Alejandro Villegas
Contrario a su postura crítica, en el caso de Félix Salgado Macedonio, el ciudadano presidente dice mantenerse al margen, pero pide confiar en el pueblo bueno. Con lo que asume una posición de defensa a ultranza.
Es decir, respalda, sin decirlo abiertamente la candidatura de Salgado Macedonio, dejando de lado la aplicación de la justicia y las demandas de investigación a fondo que le caracterizaron en sus tiempos de oposición, ante casi cualquier caso de denuncia social.
Argumenta que se trata de una campaña conservadora y de medios afines a los conservadores, en contra del candidato de Morena, ignorando las manifestaciones de grupos feministas, así como las denuncias de las presuntas victimas, al amparo de que se trata de acciones propias de tiempos electorales.

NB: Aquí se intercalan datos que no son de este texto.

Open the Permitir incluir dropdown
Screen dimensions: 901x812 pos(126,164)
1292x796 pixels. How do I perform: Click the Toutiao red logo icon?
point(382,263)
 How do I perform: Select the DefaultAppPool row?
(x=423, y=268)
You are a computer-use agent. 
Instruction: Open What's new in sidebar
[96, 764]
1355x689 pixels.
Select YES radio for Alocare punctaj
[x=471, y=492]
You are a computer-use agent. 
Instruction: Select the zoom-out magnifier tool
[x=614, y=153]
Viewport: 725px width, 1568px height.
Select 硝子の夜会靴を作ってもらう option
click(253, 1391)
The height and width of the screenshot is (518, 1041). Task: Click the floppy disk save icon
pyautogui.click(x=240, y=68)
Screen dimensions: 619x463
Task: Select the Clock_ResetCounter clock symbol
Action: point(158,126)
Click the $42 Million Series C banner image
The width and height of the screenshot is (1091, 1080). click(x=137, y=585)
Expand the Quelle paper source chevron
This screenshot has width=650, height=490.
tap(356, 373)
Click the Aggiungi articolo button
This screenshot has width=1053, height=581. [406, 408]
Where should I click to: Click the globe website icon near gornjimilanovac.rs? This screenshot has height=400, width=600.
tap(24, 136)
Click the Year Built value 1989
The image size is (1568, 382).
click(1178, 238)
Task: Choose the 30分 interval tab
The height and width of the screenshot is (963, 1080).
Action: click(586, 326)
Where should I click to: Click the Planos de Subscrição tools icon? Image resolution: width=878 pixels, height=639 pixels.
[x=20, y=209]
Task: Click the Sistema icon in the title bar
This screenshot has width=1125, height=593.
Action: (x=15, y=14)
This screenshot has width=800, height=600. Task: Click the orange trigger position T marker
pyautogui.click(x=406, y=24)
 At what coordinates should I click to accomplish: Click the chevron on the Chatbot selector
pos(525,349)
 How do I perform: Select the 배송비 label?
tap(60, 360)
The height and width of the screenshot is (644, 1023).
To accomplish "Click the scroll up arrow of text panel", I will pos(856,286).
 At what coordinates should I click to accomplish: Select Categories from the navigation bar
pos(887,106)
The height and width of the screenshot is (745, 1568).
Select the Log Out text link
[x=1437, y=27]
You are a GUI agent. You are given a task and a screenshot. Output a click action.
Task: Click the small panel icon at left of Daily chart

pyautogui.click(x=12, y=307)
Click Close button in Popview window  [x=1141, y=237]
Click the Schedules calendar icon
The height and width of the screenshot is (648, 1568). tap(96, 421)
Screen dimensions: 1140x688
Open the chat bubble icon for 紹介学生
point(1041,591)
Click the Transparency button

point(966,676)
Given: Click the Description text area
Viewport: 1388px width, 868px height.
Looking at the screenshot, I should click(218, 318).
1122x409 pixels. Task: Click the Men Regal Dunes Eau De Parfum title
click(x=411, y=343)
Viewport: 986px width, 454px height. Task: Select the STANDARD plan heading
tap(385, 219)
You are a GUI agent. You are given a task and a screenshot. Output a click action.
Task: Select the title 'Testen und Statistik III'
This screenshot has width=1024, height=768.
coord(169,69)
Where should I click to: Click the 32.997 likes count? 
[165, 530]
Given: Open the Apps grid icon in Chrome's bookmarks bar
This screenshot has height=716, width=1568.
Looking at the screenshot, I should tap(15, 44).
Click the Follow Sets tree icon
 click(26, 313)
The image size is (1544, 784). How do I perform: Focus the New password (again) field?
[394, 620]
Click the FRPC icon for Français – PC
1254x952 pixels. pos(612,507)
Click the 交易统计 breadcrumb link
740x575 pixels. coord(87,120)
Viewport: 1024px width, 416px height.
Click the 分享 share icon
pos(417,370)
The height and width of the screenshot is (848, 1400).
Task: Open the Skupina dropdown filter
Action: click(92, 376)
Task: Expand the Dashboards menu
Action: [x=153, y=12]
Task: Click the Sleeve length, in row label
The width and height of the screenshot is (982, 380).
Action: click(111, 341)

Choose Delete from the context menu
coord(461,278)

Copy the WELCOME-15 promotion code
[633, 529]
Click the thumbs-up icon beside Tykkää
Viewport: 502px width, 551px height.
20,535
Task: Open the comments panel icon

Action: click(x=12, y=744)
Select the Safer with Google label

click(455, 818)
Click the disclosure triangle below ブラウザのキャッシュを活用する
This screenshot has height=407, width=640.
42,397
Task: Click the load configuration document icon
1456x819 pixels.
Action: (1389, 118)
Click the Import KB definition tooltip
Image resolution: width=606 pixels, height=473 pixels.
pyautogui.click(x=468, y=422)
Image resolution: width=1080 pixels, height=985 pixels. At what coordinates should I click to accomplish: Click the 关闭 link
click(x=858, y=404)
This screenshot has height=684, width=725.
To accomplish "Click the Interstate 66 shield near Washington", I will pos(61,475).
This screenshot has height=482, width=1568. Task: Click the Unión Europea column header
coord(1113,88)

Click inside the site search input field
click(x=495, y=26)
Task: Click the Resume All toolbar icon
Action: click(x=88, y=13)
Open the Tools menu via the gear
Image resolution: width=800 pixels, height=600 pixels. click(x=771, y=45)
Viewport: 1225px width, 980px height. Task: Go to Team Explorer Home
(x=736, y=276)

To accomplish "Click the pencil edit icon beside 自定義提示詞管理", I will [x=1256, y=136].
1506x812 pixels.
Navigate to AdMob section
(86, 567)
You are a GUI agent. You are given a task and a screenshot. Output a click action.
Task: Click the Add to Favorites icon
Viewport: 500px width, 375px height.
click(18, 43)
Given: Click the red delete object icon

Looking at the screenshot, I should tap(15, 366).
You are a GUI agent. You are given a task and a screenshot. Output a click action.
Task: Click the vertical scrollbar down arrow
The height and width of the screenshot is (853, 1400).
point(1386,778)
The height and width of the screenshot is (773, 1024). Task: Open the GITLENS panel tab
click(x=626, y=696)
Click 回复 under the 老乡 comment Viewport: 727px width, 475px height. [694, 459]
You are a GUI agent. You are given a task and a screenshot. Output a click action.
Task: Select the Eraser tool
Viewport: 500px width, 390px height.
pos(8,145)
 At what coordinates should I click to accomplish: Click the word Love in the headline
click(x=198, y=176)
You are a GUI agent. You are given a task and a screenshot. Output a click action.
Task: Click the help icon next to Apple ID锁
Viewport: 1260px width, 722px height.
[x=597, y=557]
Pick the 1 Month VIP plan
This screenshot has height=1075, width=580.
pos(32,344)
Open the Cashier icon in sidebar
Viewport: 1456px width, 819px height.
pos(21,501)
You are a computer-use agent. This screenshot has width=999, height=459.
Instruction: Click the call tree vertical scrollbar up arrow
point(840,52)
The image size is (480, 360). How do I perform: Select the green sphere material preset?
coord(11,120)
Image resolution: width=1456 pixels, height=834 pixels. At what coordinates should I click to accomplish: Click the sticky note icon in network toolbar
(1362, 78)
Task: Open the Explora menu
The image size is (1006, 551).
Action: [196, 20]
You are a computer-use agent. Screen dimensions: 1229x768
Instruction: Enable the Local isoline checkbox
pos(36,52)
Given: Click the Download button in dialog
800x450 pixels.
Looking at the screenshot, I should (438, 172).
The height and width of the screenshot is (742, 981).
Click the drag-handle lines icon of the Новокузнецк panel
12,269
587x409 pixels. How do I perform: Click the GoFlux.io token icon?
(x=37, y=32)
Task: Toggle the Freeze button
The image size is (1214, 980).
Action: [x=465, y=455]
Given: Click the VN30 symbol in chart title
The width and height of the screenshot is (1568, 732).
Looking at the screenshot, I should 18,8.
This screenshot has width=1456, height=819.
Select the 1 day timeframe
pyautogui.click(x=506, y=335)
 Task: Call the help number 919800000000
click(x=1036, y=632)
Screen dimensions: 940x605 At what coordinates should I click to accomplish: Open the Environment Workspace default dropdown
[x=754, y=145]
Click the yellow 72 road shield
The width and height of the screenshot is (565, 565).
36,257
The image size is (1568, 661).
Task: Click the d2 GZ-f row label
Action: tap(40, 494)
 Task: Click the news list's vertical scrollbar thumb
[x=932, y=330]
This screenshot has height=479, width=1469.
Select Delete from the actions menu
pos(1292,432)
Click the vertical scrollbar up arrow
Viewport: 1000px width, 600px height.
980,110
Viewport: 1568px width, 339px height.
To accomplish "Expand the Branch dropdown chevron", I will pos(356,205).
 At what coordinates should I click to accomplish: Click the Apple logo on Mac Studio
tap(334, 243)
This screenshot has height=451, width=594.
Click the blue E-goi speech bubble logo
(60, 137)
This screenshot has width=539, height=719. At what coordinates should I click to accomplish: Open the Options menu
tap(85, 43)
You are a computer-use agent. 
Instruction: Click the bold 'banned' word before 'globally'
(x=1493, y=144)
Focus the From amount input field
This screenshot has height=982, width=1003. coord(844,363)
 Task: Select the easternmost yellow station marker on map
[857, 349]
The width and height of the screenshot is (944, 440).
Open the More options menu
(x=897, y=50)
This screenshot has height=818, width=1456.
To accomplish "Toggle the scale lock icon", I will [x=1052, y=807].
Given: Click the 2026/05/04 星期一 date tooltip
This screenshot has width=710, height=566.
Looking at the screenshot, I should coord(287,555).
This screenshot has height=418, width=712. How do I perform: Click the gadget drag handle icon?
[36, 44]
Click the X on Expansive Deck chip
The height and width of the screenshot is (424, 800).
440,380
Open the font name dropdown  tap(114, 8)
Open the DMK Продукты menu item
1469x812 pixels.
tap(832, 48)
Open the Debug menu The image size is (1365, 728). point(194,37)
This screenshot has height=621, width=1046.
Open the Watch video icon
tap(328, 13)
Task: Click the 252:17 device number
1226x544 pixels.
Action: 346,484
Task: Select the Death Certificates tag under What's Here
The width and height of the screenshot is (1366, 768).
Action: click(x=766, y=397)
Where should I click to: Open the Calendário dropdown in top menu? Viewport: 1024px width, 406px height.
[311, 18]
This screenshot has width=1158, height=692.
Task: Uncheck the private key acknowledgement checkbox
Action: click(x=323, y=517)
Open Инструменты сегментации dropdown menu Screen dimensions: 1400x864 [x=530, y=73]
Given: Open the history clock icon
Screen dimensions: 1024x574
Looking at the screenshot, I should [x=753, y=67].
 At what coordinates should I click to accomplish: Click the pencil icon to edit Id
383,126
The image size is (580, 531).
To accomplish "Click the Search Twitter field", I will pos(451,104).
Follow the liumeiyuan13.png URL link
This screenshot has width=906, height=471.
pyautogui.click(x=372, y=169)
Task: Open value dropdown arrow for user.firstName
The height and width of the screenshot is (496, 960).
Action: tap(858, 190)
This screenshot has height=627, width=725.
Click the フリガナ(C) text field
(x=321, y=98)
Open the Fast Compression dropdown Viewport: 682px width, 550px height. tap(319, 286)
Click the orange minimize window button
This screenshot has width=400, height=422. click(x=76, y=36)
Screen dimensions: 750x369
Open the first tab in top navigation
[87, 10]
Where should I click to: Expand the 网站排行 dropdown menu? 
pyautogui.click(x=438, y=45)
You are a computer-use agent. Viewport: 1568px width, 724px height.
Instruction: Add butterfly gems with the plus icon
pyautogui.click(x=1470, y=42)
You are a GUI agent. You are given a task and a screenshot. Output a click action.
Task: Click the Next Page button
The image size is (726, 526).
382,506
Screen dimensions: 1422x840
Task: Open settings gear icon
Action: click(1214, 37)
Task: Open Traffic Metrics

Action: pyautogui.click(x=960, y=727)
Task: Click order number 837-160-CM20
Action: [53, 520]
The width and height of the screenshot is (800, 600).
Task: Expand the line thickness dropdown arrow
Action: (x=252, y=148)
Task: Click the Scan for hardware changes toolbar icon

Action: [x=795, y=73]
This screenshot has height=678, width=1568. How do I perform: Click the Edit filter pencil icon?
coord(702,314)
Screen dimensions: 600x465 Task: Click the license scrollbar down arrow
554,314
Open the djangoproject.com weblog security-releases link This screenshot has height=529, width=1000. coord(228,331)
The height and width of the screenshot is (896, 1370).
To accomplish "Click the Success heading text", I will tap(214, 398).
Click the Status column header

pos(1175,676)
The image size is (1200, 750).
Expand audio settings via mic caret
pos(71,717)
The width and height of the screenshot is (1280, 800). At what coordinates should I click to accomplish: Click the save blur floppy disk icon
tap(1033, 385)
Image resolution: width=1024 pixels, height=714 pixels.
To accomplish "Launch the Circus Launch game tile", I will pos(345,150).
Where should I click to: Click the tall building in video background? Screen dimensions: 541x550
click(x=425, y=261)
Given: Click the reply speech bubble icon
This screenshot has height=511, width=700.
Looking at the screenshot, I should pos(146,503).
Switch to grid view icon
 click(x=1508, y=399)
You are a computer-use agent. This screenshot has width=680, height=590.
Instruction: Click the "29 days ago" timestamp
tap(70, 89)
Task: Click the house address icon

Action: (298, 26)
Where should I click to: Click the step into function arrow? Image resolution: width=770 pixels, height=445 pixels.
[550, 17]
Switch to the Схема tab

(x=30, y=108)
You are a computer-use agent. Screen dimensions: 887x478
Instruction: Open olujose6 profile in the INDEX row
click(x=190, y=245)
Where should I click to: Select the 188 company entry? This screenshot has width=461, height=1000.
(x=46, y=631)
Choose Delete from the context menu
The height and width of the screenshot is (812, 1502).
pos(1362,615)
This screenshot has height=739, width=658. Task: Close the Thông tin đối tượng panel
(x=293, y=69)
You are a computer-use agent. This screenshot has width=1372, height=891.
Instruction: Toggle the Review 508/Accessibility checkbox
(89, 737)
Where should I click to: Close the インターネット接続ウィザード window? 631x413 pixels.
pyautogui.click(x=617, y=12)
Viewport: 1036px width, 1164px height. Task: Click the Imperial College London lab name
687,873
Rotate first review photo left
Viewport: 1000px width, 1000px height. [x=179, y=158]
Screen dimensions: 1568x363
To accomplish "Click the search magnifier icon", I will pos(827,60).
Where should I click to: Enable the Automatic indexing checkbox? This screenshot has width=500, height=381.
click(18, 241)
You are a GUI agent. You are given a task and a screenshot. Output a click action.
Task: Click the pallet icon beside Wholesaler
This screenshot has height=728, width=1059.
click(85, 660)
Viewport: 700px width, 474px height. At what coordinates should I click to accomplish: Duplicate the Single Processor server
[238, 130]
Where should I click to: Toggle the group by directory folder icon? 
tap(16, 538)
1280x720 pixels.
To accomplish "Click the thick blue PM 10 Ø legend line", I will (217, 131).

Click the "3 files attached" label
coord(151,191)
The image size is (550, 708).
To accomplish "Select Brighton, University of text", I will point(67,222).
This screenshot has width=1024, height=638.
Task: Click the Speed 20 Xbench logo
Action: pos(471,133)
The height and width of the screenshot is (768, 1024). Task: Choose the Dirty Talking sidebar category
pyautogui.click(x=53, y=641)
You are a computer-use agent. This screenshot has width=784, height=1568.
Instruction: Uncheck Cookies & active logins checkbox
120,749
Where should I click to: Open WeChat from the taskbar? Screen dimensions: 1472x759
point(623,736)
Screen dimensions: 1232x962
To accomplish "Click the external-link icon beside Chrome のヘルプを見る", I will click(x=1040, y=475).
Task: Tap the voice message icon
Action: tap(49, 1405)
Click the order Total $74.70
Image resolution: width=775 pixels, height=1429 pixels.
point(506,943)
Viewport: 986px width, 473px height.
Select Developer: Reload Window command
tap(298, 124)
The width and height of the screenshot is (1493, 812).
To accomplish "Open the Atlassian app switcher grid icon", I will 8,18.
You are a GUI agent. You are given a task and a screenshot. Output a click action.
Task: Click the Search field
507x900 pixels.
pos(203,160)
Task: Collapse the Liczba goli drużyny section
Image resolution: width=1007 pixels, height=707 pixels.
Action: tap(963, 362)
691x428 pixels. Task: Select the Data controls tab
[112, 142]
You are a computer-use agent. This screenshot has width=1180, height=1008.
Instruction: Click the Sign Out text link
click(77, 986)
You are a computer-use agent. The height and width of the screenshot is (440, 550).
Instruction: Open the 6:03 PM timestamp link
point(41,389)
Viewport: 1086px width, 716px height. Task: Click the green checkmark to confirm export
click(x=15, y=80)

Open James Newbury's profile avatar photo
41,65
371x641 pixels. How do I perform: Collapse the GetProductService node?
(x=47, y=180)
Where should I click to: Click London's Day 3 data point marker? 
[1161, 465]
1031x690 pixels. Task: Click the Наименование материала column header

Resulta más que evidente el juarismo abierto del ciudadano presidente, al aplicar a raja tabla aquella conseja que establece que a los amigos se debe aplicar justicia y gracia, en tanto que a los enemigos, la ley a secas, así de simple.
Aunque la nominación de Salgado Macedonio se aprecie como una acción políticamente incorrecta, que sienta un precedente pernicioso, lo importante es que cuenta con el aval del ciudadano presidente y, por tanto, su plumaje puede cruzar el pantano sin mancharse.
Cosas de la vida y del ejercicio del poder, que llevan a apreciar la realidad de manera diferente, no es lo mismo ser oposición que estar en el poder.
Vacuna
La posición de México en pro de una distribución equitativa de la vacuna contra el COVID-19, es un lugar común que busca justificar el hecho de que el país cuente con pocas dosis por el momento.
La realidad es que por más cuentas que se hagan y exhiban con vehemencia, México no cuenta con las vacunas necesarias para vacunar a toda la población en el corto plazo.
Y al paso que vamos, por más gratuita que sea, la vacuna está lejos de llegar a toda la ciudadanía, contrario al pregón incesante del ciudadano presidente y su séquito.